I know there will be “cure” one day. But judging from the current environment, finding the cause of my ME/CFS and treatment will take very very long time. By the time I can have some treatment, it would be too late for me to start life again. In a meantime, I have to keep going with my miserable existence with massive limitation and isolation day in day out, week in week out, month in month out, year in year out… Why do I have to? It doesn’t make any difference in anybody’s life if I’m here or not. There is just one miserable existence without support, fun, enjoyment, love and every basic needs that human beings need in their lives. If you look at Maslow’s Hierarchy of Needs , there are too many human needs that are missing in my life.

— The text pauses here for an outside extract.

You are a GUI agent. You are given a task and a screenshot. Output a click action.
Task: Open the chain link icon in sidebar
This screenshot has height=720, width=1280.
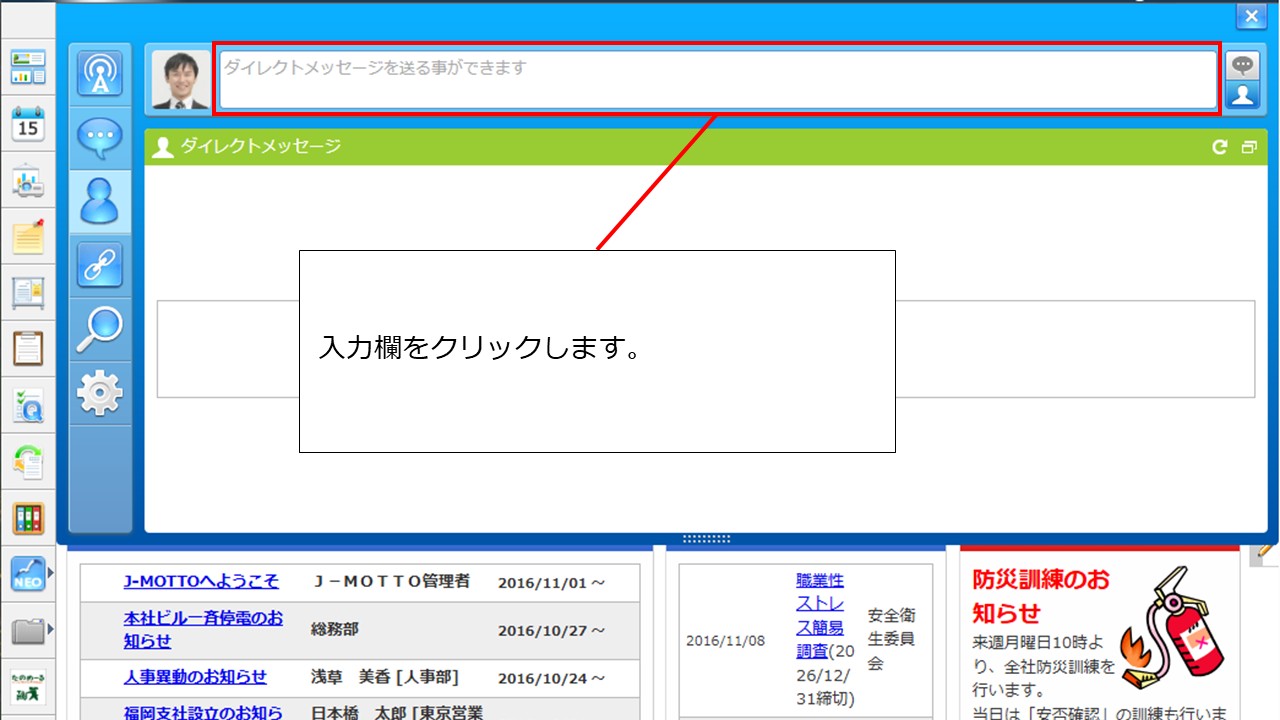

If you make me, I can still make a list of things I should be grateful. But they don’t mean anything to me at the moment. I’m bitter and envy of other people, which I hate seeing inside of me.
Dr TL didn’t judge me of having those ugly feelings. He just listened, which I probably needed to tell someone. These are non productive thoughts. And I know talking about them makes things worse. I need to stay away from those thoughts. They don’t belong to me.
He steered the topic away from my depressive mood. And I went along with him. Anything that I can talk with someone that is nothing to do with my ugly thoughts are helpful.
He asked if I’m angry. I checked and said no I’m not angry anymore. I’m happened to be very unlucky. There is no justice for that. At this moment, I’m not sure if that means I’ve given up or I’ve accepted.
After talking about variety of issues in ME/CFS, he gave me a new assignment. It is to sit in the sun, and read Haiku or Poem. I’m willing to give it a try once this rain stops and start having sunshine again.
It’s not an easy assignment for me. My sleep cycle has been reversed and I’m heavily fatigued or exhausted after I wake up. By the time I could get out of bed and ready to sit in the sun, it’s almost sunset. Sun or bright light also makes me more fatigued. But I will give it a try. When I need to hang on to something, it would be a good idea to have some assignment that someone checks I follow. Although it is not an easy task, I would say it is doable.
In a meantime, my rehabilitation exercise is on hold. I’m physically struggling (and that is the reason for my depression). Dr TL knows I will get back on it once I feel okay enough to resume it.
Magic didn’t happen. But the meeting keeps me hanging in there. Dr TL is my medicine. And that is the reason why he still sees me smile even when I’m depressed and struggling. And I can mean it that I’m grateful to have him.
Taking a day at a time. That is all I can do. Hopefully, flare up will ease eventually, and then, my mood will lift accordingly.